SET TASK: Present the material below as a Markdown table with the columns Row and Line, starting at the line that contains "Task: Click the headline" and ending at the line that contains "Action: 337,506". Skip blank lines and leave the pictures out.

PROVIDED RECORDS:
>> start

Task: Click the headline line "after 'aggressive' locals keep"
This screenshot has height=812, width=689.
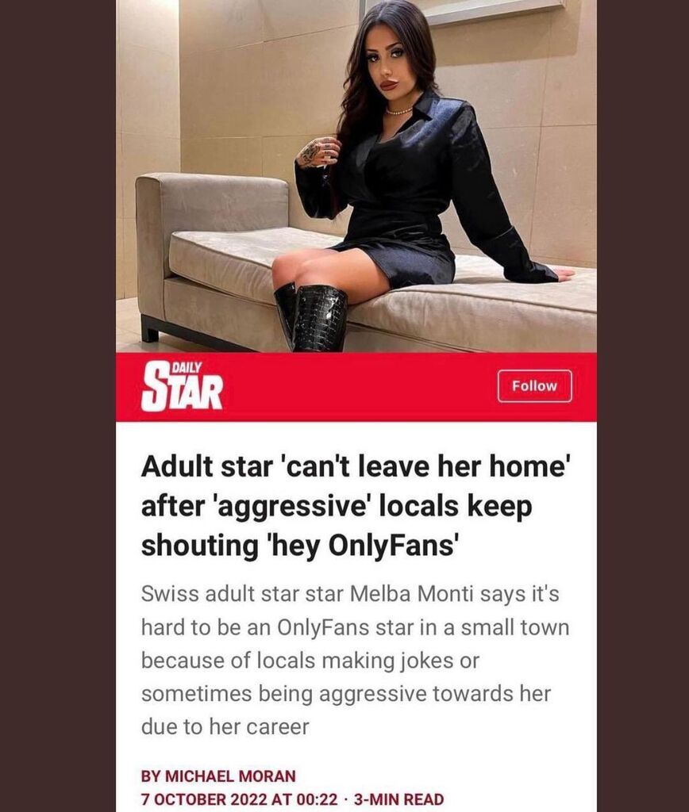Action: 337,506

>> end
>> start

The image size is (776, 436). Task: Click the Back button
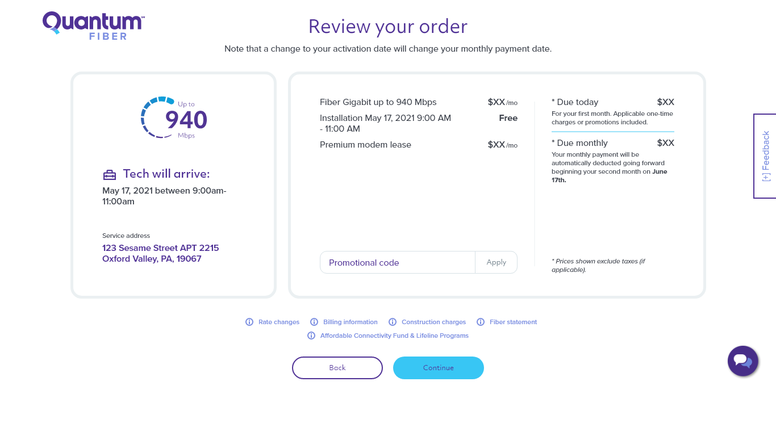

>> end
>> start

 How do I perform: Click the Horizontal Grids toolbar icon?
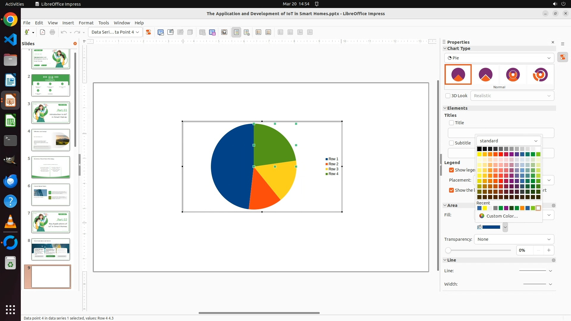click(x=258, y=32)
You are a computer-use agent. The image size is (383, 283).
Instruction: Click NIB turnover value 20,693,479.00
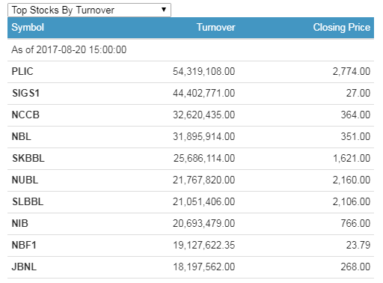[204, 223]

>> end

WRITTEN SOLUTION:
| Row | Line |
|---|---|
| 1 | Task: Click the headline line "after 'aggressive' locals keep" |
| 2 | This screenshot has height=812, width=689. |
| 3 | Action: 337,506 |